Settlement shenanigans

Having recently completed a half-million dollar transaction (the sale of our house) I have been pondering the HUD-1 form we got at settlement. This is a standard form issued by the settlement agency that indicates all the costs of the buying and selling transaction. If a form could stink, this one would stink, at least a little.

Clearly commissions cost money, and the seller typically pays the commissions, both for the listing agent and the buyer’s agent. Traditionally this was six percent of the sale, split equally between agents. In recent years most realtors seems ready to bargain with sellers, perhaps because home prices are so inflated now. 5% is probably typical these days. Some sellers bargain for 4% and probably wonder if they get the same quality of service for this price. Some may get less than that. Our listing agent said she would take 2% in commission, so we agreed to pay 5%, with the buyer’s agent getting 3%. More than once I raised the fairness issue with our agent. She did most of the work and got 2% while the buyer’s agent earned more. She shrugged. That’s the way it goes. She often acts as a buyer’s agent and comes out ahead in those transactions.

Anyhow, the HUD-1 lays it all out. Since we sold the house for $505,000, our agent got $10,100 and the buyer’s agent got $15,150. Nice money if you can get it. But the buyer’s agent didn’t get $15,150. Unknown to us until settlement was the figure in the buyer’s column on Line 205. It’s called “Realtor credit” and it showed $7,000. This is money that the buyer’s agent will give back to the buyer for the privilege of being their agent. So she really got $8,150 from us for the sale of our house, and gave $7,000 of her $15,150 to the seller.

This means in effect that the buyer bought our house for $505,000 but really paid only $498,000 for the property. And this was because we were not savvy enough in the real estate trade to know we should try to discount the commission because the buyer would get a kickback, sorry a credit from his agent.

I am at once upset about this and wanting to shake our buyer’s hand. He’s one crafty dude. It’s not just us whose pocket he picked without us even knowing. He also got a kickback, sorry a credit from his lender (line 204), for $1000. Yes, for the privilege of taking out a loan with PrimeLending of Dallas, Texas, they gave him $1000 at settlement, which means in effect he paid only $497,000 for our $505,000 house. To the buyer’s credit, he did put 22% down in cash and financed the rest. Perhaps that had something to do with the credit.

Of course neither my wife nor I at any time knew we were effectively giving $7000 to the buyer. There was no piece of paper with the offer that said anything about this at all. Maybe there should be. We had two competing offers on the table, both for full price. Maybe we would have accepted the other one had we known. Or maybe we would have countered and asked for a credit from the buyer too. We could have asked for a higher asking price, of course, I just didn’t know these details.

What’s missing is transparency. These credits/kickbacks really affected the entire real estate purchase. Without them the buyer might not have made us an offer, or perhaps he would have raised his offer.
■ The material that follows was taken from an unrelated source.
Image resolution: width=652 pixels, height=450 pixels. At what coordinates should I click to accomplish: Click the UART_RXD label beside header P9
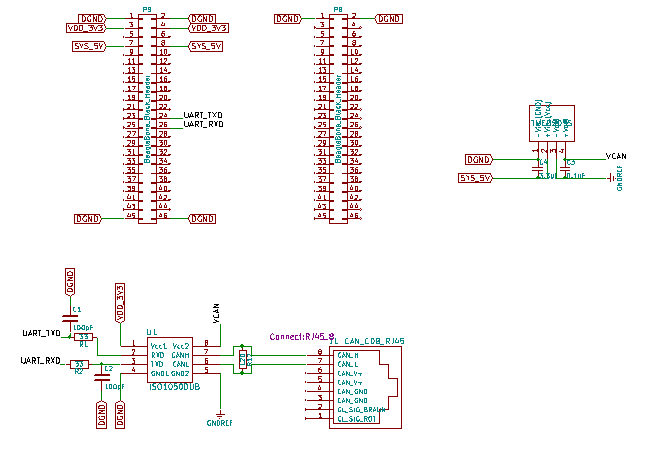[x=203, y=125]
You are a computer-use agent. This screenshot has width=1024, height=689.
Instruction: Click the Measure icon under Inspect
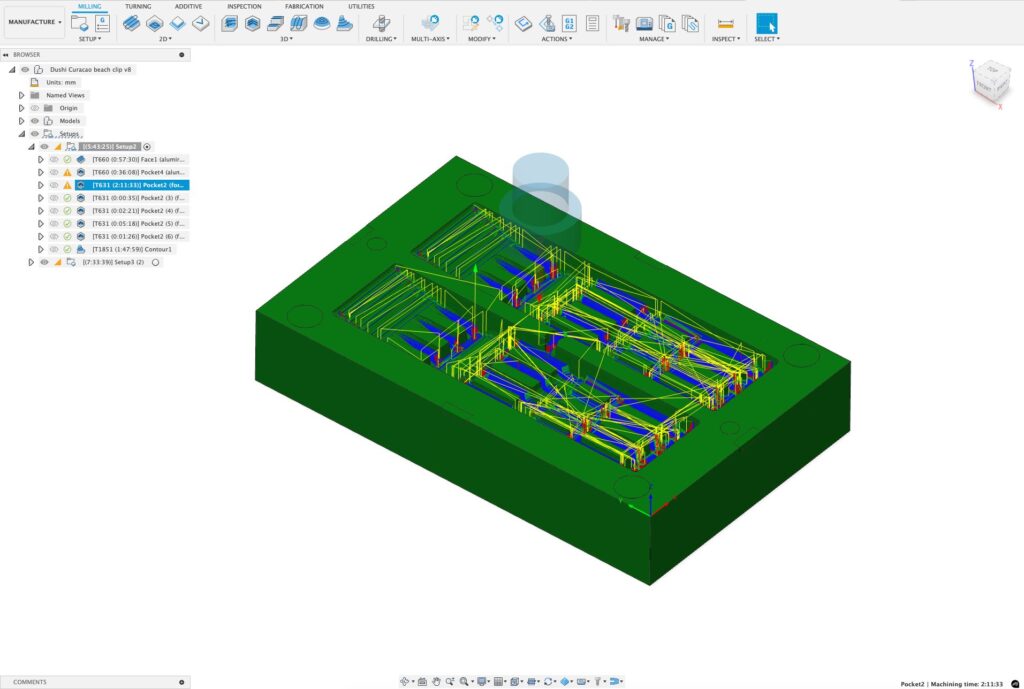(725, 23)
We were just in ignorance.

The buyer’s agent just happens to be the top selling agent at our agent’s office. She has found a profitable niche. You see she is Indian and caters to the Indian community. Asians including many Indians are rapidly moving into our former zip code. I looked up the census data, and Asians went from 15% to 30% of our population between the 2000 and 2010 census, so it’s a growing market. There’s nothing wrong with this of course. Indians are likely to ask around mostly inside of their community when looking for an agent. Most likely they heard about her and heard that she offered generous credits on her commissions. In this case, it was a very generous credit, as $7000 is 46% of the money she could have gotten from us if she hadn’t kicked it back.

What she does get to do is to count the $505,000 sales price of our former house to her yearly sales total. It helps make her the #1 agent in that office. Doubtless nowhere in her marketing material is she calling attention to the fact that while she was one of two agents in the sale, she effectively earned a commission of 1.6%. So our agent really made more from the deal. The effect of our sale was that 3.6% was paid in commissions, but we were charged a 5% commission. We apparently gave the buyer a 1.4% rebate, but it’s not listed anywhere. The HUD-1 form at least provides this transparency; it just came too late to be useful.
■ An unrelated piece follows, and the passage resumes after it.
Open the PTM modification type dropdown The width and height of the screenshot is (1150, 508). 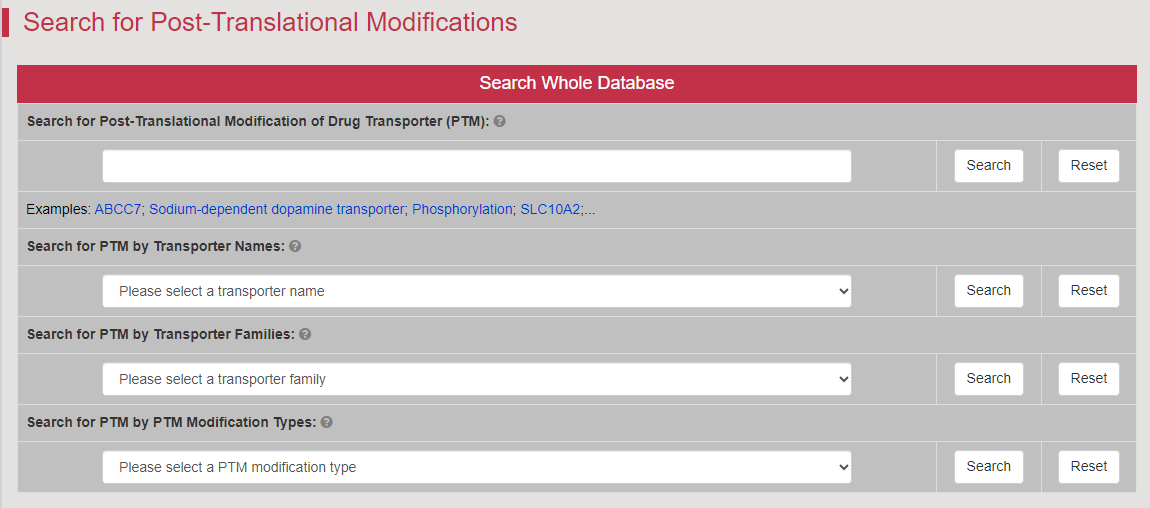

I’m unlikely to do many more house sales in my lifetime. But if there is a next time I will be more wary. I will relate my experience to my new agent and suggest because we were effectively discounted, maybe 2% for each agent is appropriate. At least that way the buyer pays a higher percentage of the actual house sale, which will end up in our bank account. What I really want is all these details in the offer up front. I know I’m probably Don Quixote pointing my lance at a windmill on this issue.
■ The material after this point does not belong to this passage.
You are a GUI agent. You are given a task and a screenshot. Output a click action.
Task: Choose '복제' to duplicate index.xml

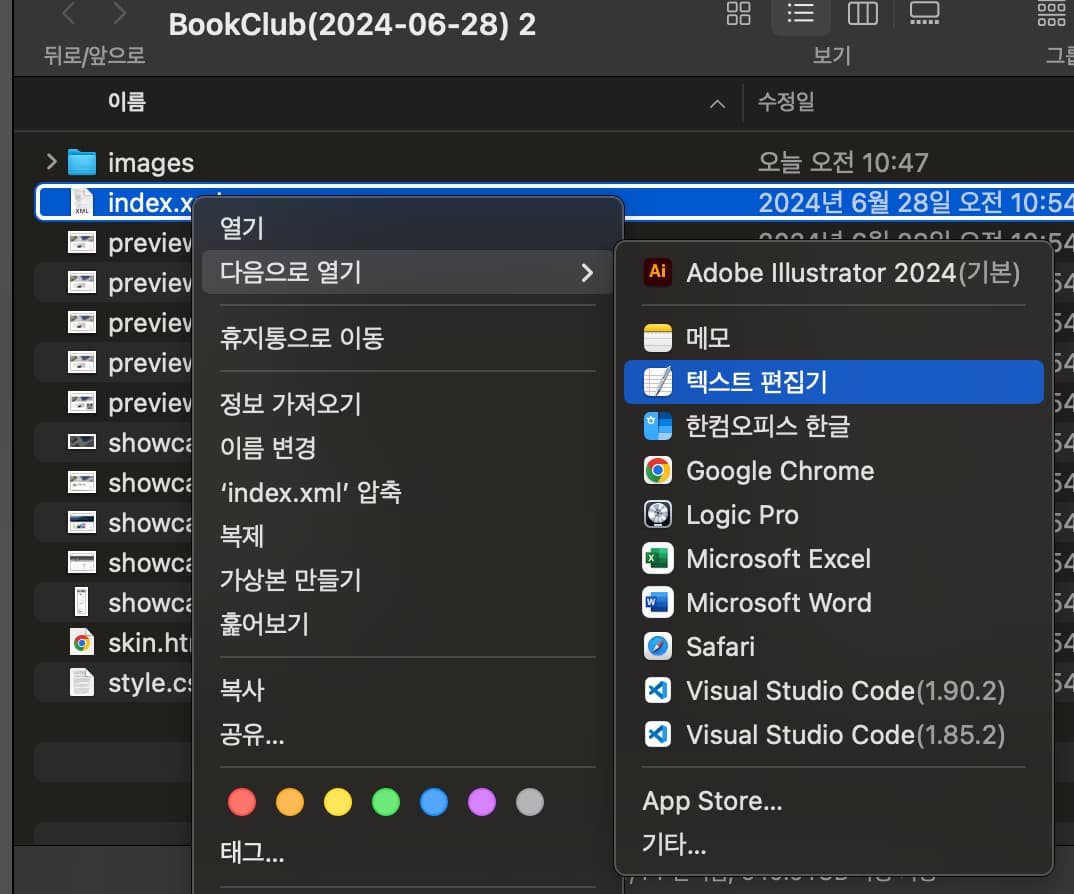coord(243,536)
So it’s too late for me, but not for you:

  • Sellers: if you are planning to sell your home you can at least be wise to what’s going on behind the scenes. Perhaps say you don’t want to pay more than 4% in commissions because you know it is likely that the buyer’s agent will give the buyer a credit.
  • Buyers: find an agent with both a good record of finding people the homes they want at a good price and who is willing to give you a substantial credit on their commission. Apparently 40 or 50 percent is not an unreasonable credit.

If this information is valuable to you, please send me 1.4% of the sale price. Thanks.